** start of Given entries **

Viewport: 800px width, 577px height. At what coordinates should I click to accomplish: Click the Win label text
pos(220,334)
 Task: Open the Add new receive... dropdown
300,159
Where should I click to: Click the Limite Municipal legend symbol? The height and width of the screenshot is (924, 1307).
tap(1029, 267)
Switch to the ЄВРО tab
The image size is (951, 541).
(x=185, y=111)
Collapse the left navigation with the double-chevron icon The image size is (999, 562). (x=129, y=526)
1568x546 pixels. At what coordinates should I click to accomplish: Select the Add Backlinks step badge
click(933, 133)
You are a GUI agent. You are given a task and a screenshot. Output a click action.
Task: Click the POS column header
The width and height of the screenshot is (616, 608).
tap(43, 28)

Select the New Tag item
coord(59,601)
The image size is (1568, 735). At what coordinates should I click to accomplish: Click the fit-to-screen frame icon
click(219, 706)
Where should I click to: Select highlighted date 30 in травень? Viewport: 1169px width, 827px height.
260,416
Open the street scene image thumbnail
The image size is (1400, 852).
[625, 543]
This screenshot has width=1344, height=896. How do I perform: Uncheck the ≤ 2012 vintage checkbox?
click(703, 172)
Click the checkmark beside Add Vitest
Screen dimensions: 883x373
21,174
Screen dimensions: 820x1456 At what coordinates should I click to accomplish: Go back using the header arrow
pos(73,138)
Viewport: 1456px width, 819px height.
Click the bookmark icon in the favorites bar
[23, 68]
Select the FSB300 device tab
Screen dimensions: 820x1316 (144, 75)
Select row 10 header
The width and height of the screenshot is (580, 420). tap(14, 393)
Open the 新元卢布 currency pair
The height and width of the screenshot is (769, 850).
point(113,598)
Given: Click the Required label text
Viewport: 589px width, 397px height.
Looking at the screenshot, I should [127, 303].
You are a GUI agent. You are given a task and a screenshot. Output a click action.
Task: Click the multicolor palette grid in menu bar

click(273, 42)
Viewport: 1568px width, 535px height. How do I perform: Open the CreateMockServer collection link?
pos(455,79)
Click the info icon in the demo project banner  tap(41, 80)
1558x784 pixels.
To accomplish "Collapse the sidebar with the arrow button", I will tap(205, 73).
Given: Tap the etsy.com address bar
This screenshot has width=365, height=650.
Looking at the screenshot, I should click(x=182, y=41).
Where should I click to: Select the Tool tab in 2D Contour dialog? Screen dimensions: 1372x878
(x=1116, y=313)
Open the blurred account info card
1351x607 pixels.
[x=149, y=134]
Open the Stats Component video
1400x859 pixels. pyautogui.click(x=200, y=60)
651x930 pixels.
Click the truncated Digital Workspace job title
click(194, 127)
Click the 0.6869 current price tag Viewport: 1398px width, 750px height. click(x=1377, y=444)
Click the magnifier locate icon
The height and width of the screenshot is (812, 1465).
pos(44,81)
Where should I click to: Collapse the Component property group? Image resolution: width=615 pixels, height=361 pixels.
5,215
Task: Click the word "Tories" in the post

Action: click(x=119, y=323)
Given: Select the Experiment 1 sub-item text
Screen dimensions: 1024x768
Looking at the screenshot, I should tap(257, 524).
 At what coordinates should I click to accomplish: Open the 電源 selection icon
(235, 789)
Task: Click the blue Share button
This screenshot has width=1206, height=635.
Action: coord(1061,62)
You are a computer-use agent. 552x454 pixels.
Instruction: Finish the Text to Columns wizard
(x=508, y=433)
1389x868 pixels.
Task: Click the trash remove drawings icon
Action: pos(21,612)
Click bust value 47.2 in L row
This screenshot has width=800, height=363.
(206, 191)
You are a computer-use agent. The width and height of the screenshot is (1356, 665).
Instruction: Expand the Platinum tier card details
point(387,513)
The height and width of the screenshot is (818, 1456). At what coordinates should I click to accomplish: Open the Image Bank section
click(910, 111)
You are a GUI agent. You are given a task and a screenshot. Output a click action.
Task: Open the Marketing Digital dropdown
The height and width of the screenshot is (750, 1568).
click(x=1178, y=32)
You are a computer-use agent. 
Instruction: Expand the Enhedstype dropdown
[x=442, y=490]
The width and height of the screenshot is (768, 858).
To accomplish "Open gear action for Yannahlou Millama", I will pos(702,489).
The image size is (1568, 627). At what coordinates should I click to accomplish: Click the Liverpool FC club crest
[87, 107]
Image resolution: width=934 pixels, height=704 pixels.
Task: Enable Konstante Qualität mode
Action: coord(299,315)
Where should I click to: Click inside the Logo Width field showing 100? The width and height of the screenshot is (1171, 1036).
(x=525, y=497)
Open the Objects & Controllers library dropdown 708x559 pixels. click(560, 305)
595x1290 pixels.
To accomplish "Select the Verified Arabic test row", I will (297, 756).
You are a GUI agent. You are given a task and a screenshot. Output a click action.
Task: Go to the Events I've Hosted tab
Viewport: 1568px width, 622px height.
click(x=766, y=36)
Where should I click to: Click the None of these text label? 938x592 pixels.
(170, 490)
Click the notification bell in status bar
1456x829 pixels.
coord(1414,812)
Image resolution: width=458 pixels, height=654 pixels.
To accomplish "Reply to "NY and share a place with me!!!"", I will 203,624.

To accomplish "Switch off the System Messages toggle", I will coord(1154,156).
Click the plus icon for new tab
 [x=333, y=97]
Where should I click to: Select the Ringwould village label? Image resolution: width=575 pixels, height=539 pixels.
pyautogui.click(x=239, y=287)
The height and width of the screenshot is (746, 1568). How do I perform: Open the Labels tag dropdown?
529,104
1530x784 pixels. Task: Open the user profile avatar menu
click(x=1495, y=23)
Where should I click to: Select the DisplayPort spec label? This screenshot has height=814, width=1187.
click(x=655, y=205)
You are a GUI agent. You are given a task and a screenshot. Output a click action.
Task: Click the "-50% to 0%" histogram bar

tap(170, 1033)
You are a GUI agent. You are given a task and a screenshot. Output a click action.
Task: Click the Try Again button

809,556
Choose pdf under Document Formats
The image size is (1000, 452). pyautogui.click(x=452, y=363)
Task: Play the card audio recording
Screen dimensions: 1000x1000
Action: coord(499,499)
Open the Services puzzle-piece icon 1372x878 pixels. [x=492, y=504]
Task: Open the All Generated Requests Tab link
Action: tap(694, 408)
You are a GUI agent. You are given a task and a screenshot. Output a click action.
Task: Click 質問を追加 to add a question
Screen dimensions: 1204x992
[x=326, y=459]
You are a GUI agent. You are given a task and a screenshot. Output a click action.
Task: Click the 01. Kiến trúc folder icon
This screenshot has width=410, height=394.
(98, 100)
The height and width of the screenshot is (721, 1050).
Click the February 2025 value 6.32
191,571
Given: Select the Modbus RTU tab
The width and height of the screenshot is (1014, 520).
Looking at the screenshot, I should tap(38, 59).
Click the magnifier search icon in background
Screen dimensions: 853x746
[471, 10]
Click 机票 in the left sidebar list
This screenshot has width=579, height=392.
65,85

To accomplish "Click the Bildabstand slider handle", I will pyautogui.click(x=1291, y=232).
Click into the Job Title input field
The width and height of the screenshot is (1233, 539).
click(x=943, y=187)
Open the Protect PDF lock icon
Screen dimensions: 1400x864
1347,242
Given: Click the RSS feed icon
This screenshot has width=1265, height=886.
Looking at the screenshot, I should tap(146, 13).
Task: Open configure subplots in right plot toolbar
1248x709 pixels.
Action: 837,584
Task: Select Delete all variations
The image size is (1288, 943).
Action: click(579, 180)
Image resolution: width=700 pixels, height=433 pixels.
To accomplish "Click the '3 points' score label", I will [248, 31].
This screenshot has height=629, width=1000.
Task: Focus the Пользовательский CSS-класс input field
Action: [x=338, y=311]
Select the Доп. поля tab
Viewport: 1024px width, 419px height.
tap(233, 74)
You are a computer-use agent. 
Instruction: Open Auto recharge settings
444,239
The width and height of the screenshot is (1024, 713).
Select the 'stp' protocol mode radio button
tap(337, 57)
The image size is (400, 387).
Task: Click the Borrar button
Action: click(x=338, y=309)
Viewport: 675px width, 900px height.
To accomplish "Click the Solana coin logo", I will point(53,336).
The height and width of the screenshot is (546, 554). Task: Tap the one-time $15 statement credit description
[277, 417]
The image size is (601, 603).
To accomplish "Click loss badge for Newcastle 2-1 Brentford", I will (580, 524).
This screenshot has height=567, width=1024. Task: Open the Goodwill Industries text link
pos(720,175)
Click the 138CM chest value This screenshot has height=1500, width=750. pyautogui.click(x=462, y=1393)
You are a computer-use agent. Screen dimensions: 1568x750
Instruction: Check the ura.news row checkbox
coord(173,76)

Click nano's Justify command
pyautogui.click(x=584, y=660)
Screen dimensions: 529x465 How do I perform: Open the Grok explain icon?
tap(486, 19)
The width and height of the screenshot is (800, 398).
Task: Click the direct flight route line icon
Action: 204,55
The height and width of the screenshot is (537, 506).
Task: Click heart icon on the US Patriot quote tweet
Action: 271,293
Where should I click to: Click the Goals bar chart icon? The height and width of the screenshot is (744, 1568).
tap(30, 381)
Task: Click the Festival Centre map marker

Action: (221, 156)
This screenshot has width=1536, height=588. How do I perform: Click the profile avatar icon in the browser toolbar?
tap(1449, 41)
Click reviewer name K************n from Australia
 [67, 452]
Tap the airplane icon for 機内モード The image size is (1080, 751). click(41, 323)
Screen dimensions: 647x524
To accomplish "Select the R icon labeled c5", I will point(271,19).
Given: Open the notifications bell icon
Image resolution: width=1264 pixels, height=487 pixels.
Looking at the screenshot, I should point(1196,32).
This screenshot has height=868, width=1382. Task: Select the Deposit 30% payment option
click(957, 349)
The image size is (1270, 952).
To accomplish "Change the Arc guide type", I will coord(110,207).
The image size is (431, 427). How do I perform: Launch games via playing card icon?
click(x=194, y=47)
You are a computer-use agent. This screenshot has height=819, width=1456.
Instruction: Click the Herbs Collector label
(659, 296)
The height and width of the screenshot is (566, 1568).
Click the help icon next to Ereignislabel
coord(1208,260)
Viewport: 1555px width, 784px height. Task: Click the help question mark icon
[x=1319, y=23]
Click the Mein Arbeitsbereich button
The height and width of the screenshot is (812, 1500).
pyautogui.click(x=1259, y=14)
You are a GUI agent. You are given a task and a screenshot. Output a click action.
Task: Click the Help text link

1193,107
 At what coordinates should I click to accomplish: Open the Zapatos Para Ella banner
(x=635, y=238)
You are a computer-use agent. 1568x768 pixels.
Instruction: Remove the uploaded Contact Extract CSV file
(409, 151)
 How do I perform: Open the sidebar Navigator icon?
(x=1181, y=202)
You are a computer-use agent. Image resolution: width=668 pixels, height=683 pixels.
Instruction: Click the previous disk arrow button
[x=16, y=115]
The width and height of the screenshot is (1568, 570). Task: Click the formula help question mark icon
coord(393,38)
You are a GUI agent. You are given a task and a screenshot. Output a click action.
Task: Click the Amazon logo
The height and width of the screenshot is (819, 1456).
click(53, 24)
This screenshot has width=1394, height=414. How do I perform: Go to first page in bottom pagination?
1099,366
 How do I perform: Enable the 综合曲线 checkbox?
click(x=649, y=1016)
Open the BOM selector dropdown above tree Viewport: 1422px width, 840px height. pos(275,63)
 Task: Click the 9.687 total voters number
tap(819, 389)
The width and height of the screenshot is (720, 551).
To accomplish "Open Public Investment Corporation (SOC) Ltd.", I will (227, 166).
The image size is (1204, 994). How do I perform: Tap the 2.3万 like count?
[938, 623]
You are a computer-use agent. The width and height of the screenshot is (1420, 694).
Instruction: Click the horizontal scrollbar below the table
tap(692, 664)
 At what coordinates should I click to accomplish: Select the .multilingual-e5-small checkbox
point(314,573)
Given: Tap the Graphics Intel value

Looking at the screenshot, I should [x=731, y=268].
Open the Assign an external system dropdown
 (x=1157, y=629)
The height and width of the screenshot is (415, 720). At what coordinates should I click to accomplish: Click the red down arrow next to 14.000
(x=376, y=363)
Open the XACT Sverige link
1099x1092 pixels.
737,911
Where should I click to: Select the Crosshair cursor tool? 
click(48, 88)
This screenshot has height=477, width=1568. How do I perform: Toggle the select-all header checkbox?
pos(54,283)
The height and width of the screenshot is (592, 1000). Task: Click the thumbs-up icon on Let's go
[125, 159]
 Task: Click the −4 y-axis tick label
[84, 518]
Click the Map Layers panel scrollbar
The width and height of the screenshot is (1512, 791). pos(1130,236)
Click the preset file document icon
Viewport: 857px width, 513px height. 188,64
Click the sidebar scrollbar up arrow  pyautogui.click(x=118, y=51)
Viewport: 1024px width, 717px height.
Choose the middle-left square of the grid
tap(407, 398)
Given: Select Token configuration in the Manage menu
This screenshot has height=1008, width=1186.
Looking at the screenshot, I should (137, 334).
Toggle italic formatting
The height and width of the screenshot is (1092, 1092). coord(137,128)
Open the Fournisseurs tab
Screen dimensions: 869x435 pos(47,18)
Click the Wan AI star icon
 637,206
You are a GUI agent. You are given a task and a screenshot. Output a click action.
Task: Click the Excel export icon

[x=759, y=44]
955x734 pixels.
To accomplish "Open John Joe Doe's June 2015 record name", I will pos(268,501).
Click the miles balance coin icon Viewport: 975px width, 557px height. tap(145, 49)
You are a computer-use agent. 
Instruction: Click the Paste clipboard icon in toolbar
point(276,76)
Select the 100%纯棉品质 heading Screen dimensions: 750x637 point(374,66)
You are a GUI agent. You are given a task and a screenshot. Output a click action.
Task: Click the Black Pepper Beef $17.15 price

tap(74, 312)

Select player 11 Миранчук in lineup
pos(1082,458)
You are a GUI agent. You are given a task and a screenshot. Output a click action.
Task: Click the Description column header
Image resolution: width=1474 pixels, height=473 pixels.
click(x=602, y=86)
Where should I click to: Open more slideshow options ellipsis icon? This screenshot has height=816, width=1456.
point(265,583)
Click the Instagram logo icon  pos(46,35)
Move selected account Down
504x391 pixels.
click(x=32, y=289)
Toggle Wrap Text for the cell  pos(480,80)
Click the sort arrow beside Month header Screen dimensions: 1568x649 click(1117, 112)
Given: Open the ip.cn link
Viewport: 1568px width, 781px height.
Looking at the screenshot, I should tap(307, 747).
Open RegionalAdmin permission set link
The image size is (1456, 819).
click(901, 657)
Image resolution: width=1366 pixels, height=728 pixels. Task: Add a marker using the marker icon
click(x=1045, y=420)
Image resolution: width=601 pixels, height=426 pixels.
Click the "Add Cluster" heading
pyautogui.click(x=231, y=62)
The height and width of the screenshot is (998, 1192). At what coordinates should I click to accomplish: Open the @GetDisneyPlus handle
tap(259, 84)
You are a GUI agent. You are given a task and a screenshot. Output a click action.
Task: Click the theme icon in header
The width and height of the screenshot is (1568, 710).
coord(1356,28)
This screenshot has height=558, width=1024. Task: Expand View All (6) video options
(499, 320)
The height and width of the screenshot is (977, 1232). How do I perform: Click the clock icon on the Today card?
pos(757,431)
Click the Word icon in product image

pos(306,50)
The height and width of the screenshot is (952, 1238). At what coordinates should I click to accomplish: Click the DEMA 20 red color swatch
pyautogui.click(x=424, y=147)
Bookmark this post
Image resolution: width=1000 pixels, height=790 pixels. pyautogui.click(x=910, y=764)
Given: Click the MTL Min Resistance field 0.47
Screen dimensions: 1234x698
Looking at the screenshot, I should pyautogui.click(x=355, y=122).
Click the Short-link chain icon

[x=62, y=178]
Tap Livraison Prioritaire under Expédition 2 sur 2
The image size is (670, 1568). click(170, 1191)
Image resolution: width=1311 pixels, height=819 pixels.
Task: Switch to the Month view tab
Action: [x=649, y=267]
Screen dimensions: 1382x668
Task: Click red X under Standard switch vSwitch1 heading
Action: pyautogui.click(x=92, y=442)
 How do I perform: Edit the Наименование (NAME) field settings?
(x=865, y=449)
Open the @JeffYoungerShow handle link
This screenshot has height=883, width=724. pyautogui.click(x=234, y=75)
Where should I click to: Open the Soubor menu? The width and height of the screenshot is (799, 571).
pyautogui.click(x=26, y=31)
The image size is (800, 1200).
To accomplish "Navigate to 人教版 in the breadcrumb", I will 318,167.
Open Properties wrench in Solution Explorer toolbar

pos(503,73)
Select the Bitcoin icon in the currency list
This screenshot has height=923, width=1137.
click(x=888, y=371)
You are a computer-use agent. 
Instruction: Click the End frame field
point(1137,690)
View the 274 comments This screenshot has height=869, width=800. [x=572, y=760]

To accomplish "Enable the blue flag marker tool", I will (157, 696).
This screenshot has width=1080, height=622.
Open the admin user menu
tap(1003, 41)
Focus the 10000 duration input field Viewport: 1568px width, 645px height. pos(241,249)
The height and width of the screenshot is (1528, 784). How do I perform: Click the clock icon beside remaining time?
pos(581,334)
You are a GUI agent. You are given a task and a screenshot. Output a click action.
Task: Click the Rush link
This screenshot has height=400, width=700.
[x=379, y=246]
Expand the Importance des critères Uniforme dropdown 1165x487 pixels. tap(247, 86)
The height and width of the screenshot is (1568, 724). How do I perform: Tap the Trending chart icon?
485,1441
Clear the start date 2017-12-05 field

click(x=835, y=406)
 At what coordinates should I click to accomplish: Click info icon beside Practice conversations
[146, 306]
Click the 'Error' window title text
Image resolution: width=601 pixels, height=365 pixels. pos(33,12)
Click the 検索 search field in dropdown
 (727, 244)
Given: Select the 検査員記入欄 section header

** end of Given entries **

Duplicate the material above from the line containing "I will coord(1154,156)." through the line containing "Looking at the screenshot, I should tap(38, 59).", with both of those lines included.

To accomplish "Switch off the System Messages toggle", I will coord(1154,156).
Click the plus icon for new tab
 [x=333, y=97]
Where should I click to: Select the Ringwould village label? Image resolution: width=575 pixels, height=539 pixels.
pyautogui.click(x=239, y=287)
The height and width of the screenshot is (746, 1568). How do I perform: Open the Labels tag dropdown?
529,104
1530x784 pixels. Task: Open the user profile avatar menu
click(x=1495, y=23)
Where should I click to: Select the DisplayPort spec label? This screenshot has height=814, width=1187.
click(x=655, y=205)
You are a GUI agent. You are given a task and a screenshot. Output a click action.
Task: Click the "-50% to 0%" histogram bar

tap(170, 1033)
You are a GUI agent. You are given a task and a screenshot. Output a click action.
Task: Click the Try Again button

809,556
Choose pdf under Document Formats
The image size is (1000, 452). pyautogui.click(x=452, y=363)
Task: Play the card audio recording
Screen dimensions: 1000x1000
Action: coord(499,499)
Open the Services puzzle-piece icon 1372x878 pixels. [x=492, y=504]
Task: Open the All Generated Requests Tab link
Action: tap(694, 408)
You are a GUI agent. You are given a task and a screenshot. Output a click action.
Task: Click 質問を追加 to add a question
Screen dimensions: 1204x992
[x=326, y=459]
You are a GUI agent. You are given a task and a screenshot. Output a click action.
Task: Click the 01. Kiến trúc folder icon
This screenshot has width=410, height=394.
(98, 100)
The height and width of the screenshot is (721, 1050).
Click the February 2025 value 6.32
191,571
Given: Select the Modbus RTU tab
The width and height of the screenshot is (1014, 520).
Looking at the screenshot, I should tap(38, 59).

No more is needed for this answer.